On Friday night, I was lucky enough to be one of the 15,279 people in attendance at Chesapeake Arena in Oklahoma City for what may go down as the greatest buzzer-beating shot in NCAA Division I Men’s Basketball Tournament history.
After the opener of the night session between Texas A&M and Green Bay turned into a lopsided affair, there were high hopes that the nightcap between Texas and Northern Iowa would, at the very least, produce a competitive game with intrigue until the final buzzer. However, there’s no way that anybody in attendance – even Super Bowl winning quarterback and UNI alum Kurt Warner – could have predicted the final sequence that led to Panthers victory.
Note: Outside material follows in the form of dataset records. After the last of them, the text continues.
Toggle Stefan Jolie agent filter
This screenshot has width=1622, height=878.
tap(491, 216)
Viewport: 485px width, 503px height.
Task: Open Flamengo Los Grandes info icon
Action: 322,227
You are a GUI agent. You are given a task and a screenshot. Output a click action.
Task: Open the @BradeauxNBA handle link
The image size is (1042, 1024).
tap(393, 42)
To briefly set the stage, Northern Iowa hit one-of-two free throws with just over 11 seconds remaining, taking a lead of 72-70. Texas grabbed the rebound and headed up court with an opportunity to tie or take the lead in the game and the Longhorns’ Isaiah Taylor made a runner with 2.7 seconds left to tie the game at 72-72. UNI inbounded the ball to senior Paul Jesperson who took one dribble and a couple steps to get himself a look at the basked from just passed half court and his heave hit the backboard and went through the rim as time expired.
— NCAA March Madness (@marchmadness) March 19, 2016
My instant reaction – and that of many people in the surrounding seats – was nothing but pure shock and excitement. No words, simply screams as we all tried to completely soak in that moment which will live in NCAA March Madness history and be seen for so many years to come.
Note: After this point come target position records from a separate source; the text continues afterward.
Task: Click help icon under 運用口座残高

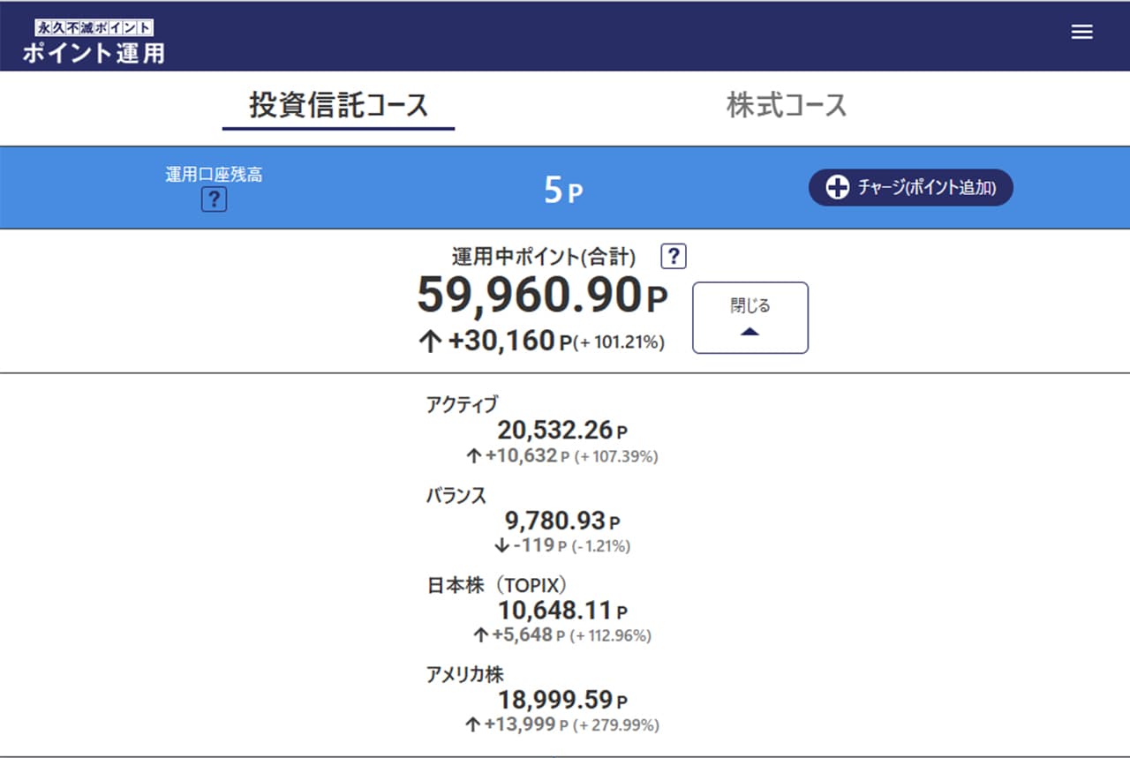Action: 214,200
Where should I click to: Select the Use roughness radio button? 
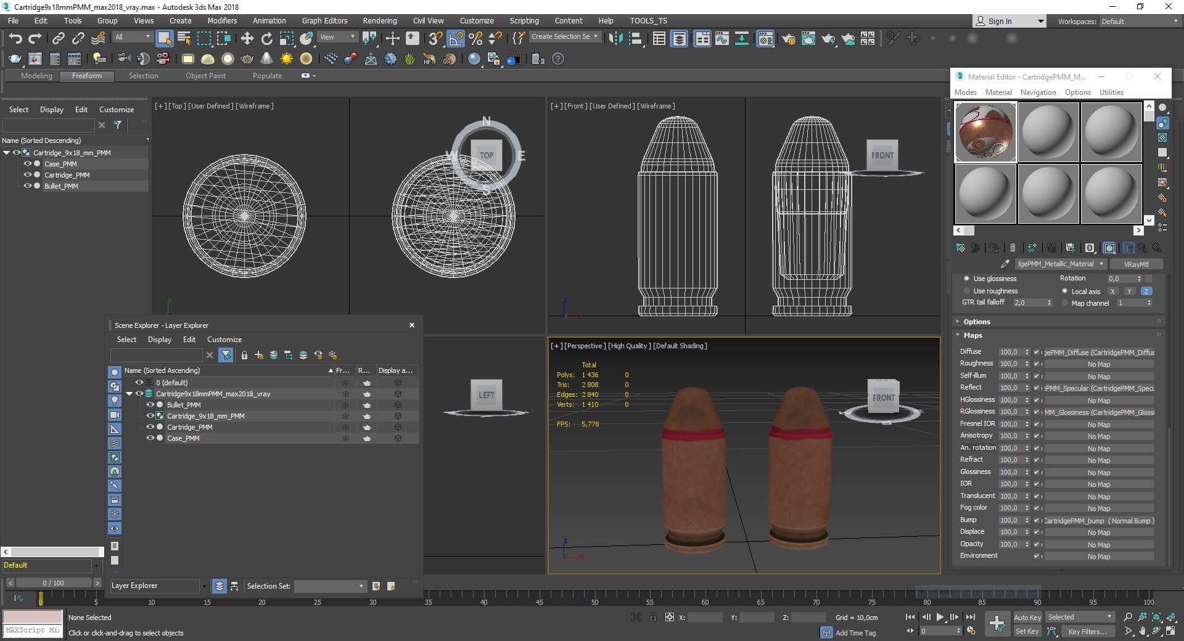(966, 291)
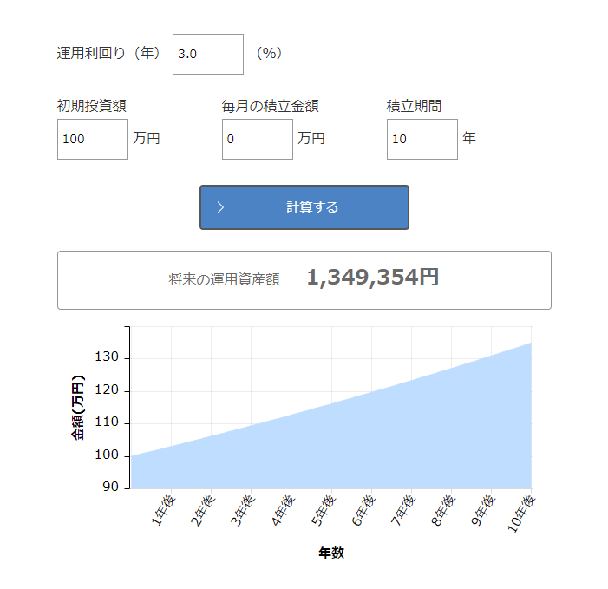The height and width of the screenshot is (589, 608).
Task: Click the 積立期間 label text
Action: click(414, 106)

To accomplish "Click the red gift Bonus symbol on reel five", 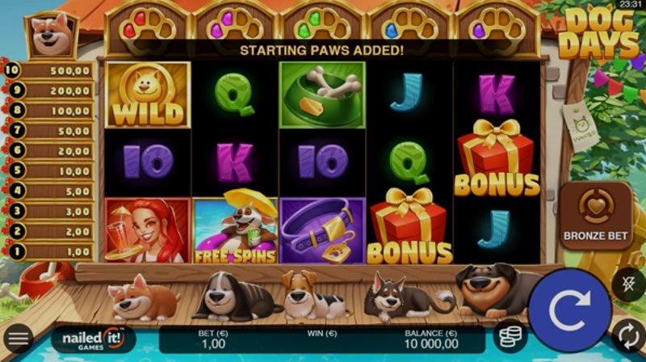I will pos(497,158).
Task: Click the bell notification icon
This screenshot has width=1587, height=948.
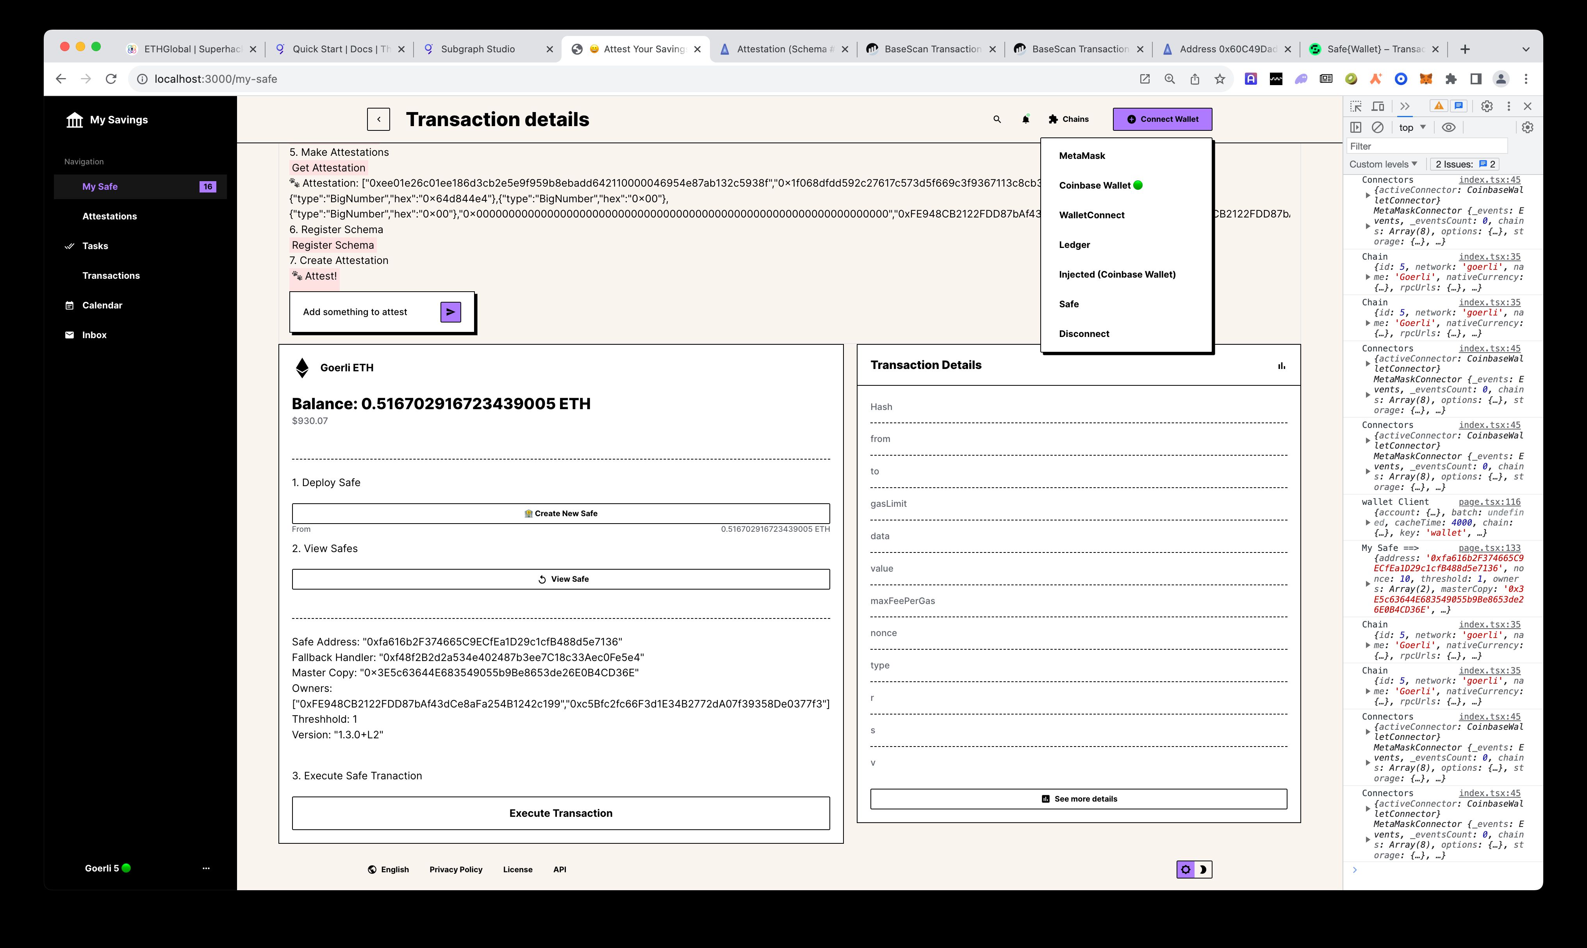Action: [1026, 119]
As much as I wanted to look back at the end of the weekend and say I had seen the best-ever finish to a tournament game, by the end of the weekend it became clear that it might not even be the best finish in the tournament this season. The second round of tournament games on Saturday and Sunday saw some equally impressive performances, capped off with Texas A&M’s miracle comeback to take down that Northern Iowa squad and another buzzer beater, this time from Wisconsin as they knocked off Xavier on Sunday night.
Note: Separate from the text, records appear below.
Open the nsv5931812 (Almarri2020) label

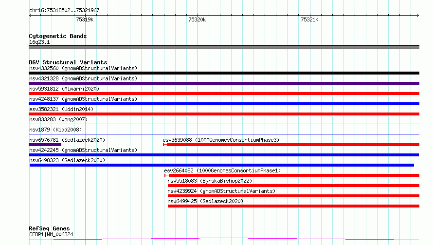coord(64,89)
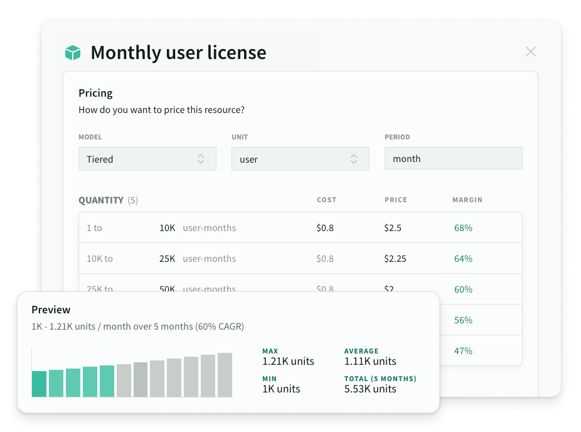Image resolution: width=581 pixels, height=432 pixels.
Task: Select the 68% margin value
Action: (463, 228)
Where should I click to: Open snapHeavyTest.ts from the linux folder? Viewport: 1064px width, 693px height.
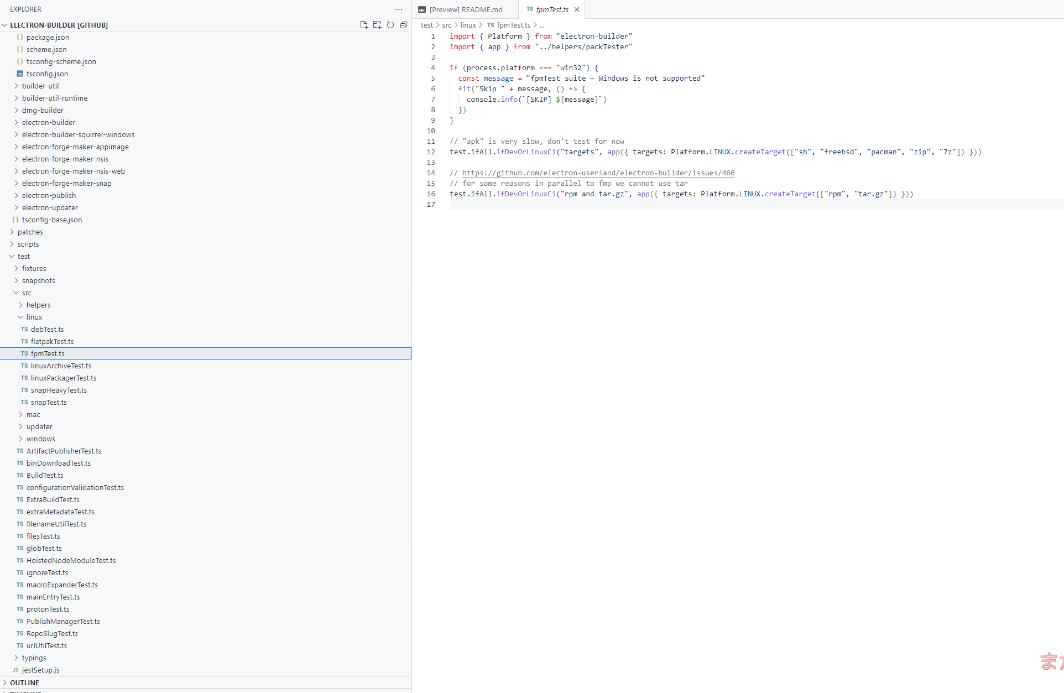click(x=59, y=390)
Regardless of how this year’s event plays out and finishes, the opening weekend of the NCAA Tournament, version 2016, will be forever remembered. Stories will be told for generations of these games, the excitement and the heartbreak that has earned the tourney billing as March Madness. For many, many years to come, I will gladly share my memories of the Big Dance and be thankful of my chance to be in attendance and witness the greatest buzzer beater in tournament history.